The next morning, when I woke up, the calendars had disappeared.
There were only three or four of them in the house, and they were all advertisements, so I was hardly attached to them. Nor was R as upset over calendars as he had been about photographs. Of course, the loss would cause some inconvenience to begin with, but one could always find other ways to count the days.
I burned them in the little incinerator in the garden. They caught fire easily, and they left behind just the wire spirals that had bound the pages.
The bottom of the incinerator was filled with ashes. They formed a soft mass, which, when nudged with the poker, rose up in a cloud. As I watched the ashes, it occurred to me that the disappearances were perhaps not as important as the Memory Police wanted us to believe. Most things would disappear like this when set on fire, and they could be blown away on the wind with very little regard for what they might once have been.
Smoke rose from the gardens of the houses nearby and was soon absorbed into the low-hanging clouds. The snow had stopped, but the morning was cold as usual. The children wore their school backpacks over heavy winter coats. The neighbor’s dog studied the scene from his doghouse with sleepy eyes, only his muzzle protruding out into the snow. People had gathered in the street and were talking in small groups.
“I haven’t seen your old friend recently.” The man who had once made hats spoke to me over the fence. “Is he all right?”
“He was ill for a while, but he’s feeling much better,” I told him. For a moment I worried that he knew the old man had been picked up by the Memory Police, but I quickly realized that did not seem to be the case.
“Who wouldn’t be under the weather with the cold going on and on like this?”

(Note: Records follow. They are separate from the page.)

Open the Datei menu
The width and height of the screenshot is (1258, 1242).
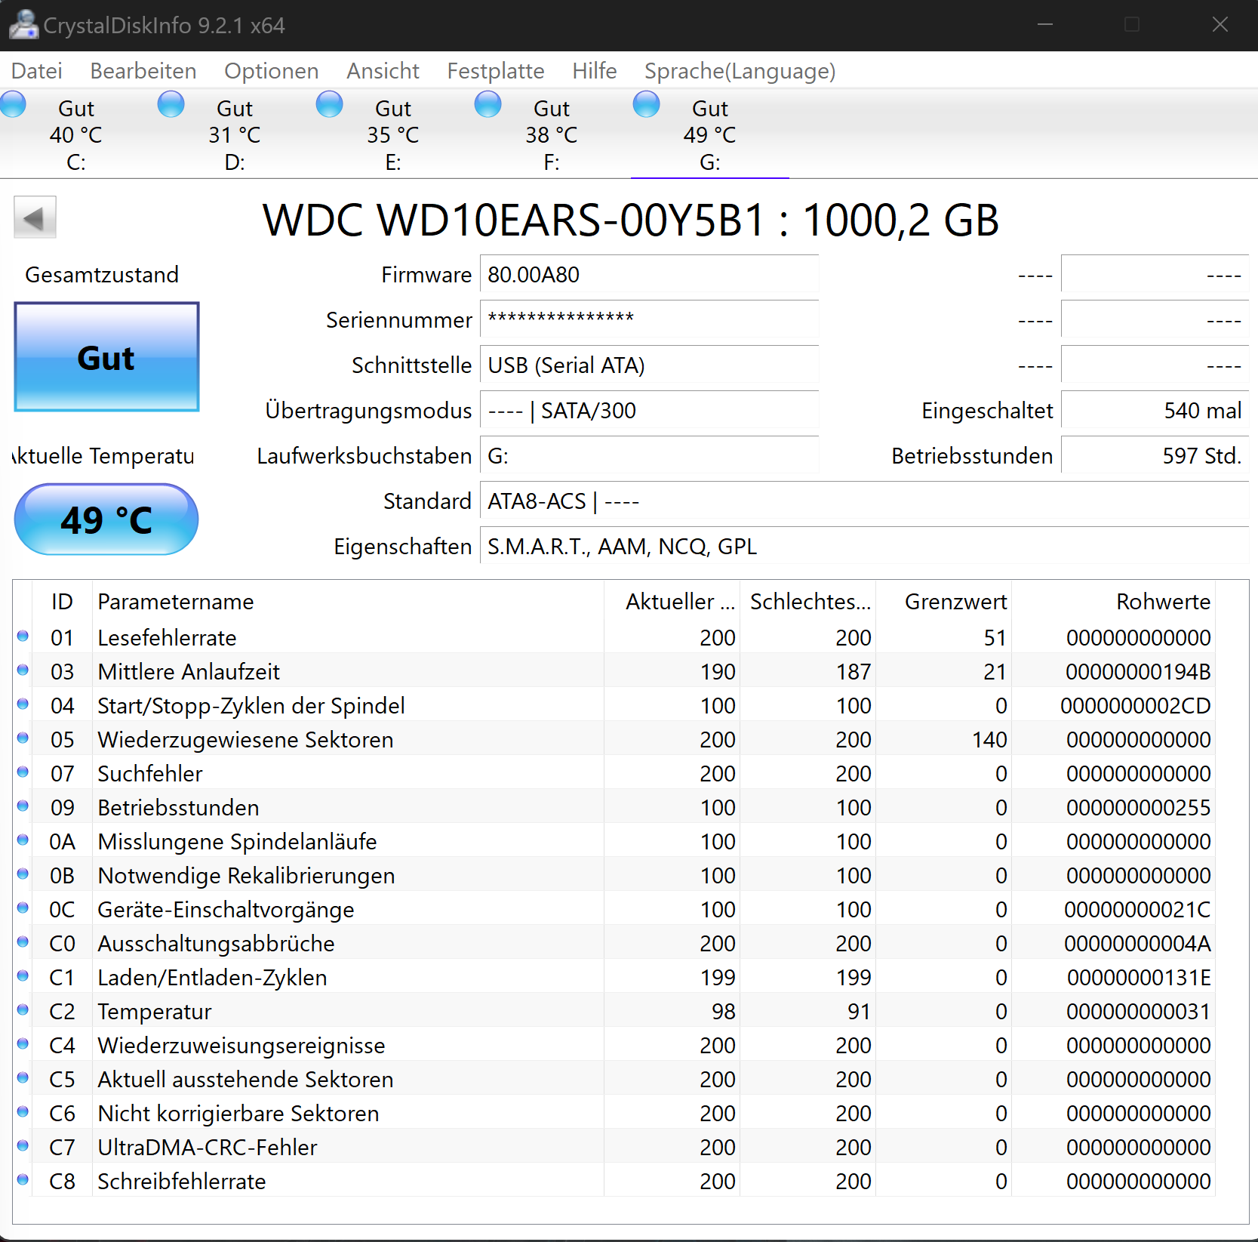click(x=36, y=70)
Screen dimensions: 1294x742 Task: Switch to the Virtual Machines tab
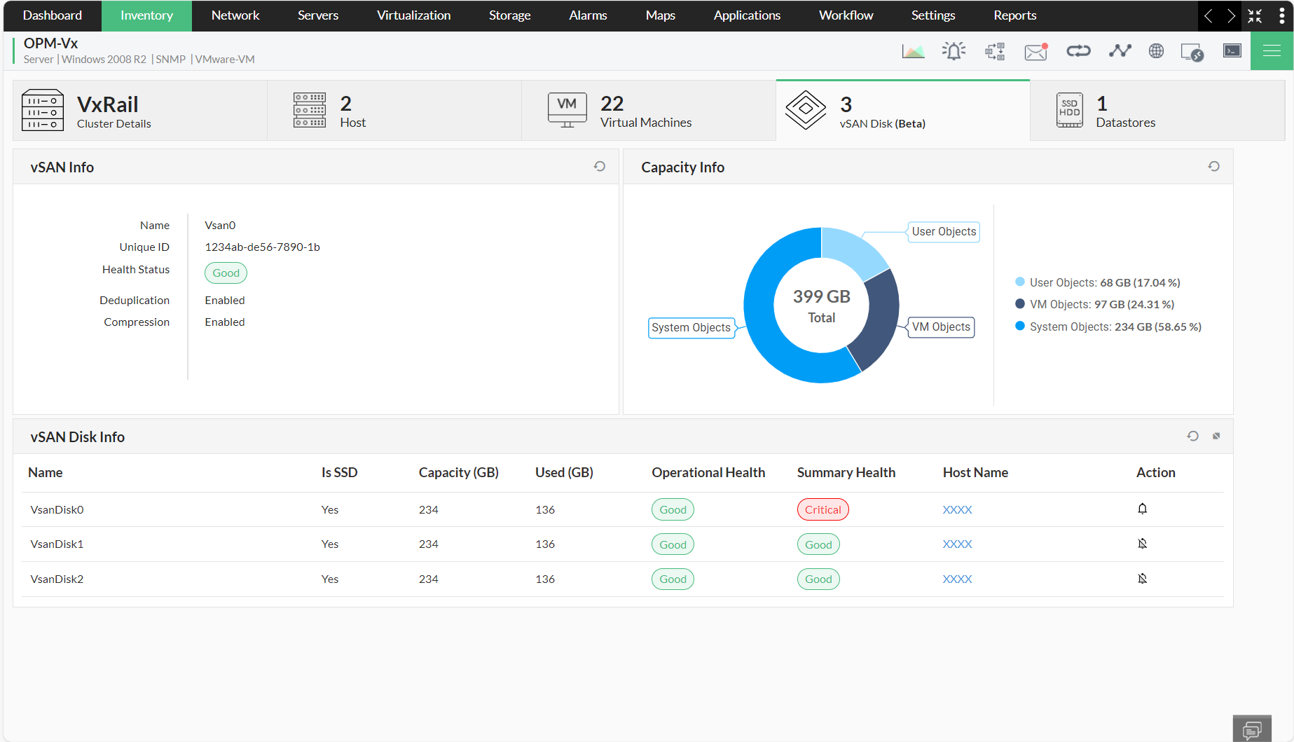tap(645, 110)
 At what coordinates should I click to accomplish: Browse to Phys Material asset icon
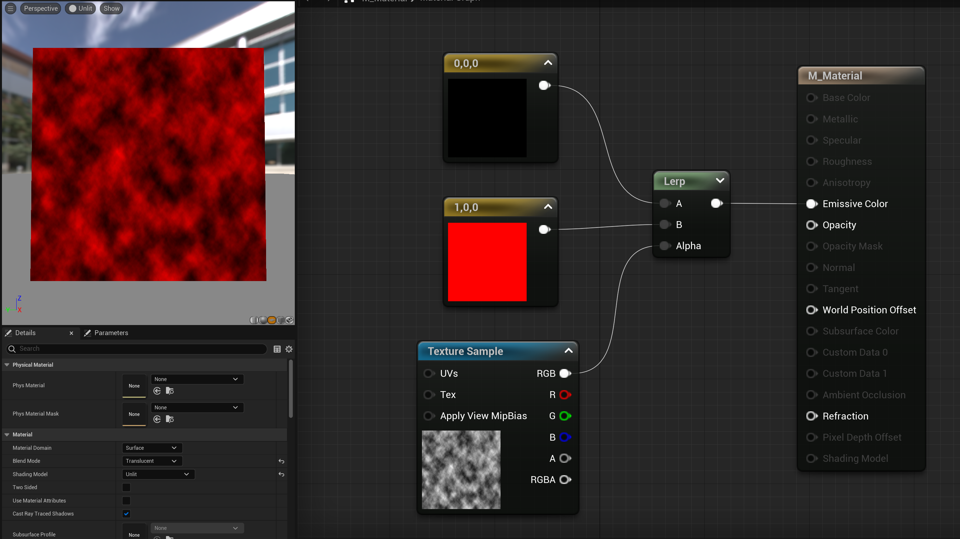coord(170,391)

“Not to mention the fact that there’s almost nothing in the market to buy, and you have to wait in long lines for the little they do have.” The woman from a house across the street had joined us. “A half hour out shopping in the snow chills you to the bone.”
“A few days ago my grandson said he wanted some custard to soothe his swollen tonsils, but I couldn’t find any no matter how hard I looked.” This was the man who worked at the town hall and lived in the house next to mine.
“Custard is a luxury nowadays. You need eggs, and the chickens won’t lay because of the cold. I waited an hour the other day and they would sell me only four eggs.”
“I went to five different grocers before I could find a head of cauliflower, but the only one they had left was brown and shriveled.”
“And the butcher shops get a little emptier every time you go in. In the old days, you could barely see the ceiling for all the sausages they had hanging there, but now it’s just one or two scrawny things and they sell those by half past ten.”
Each one in turn told of his or her trials finding enough to eat.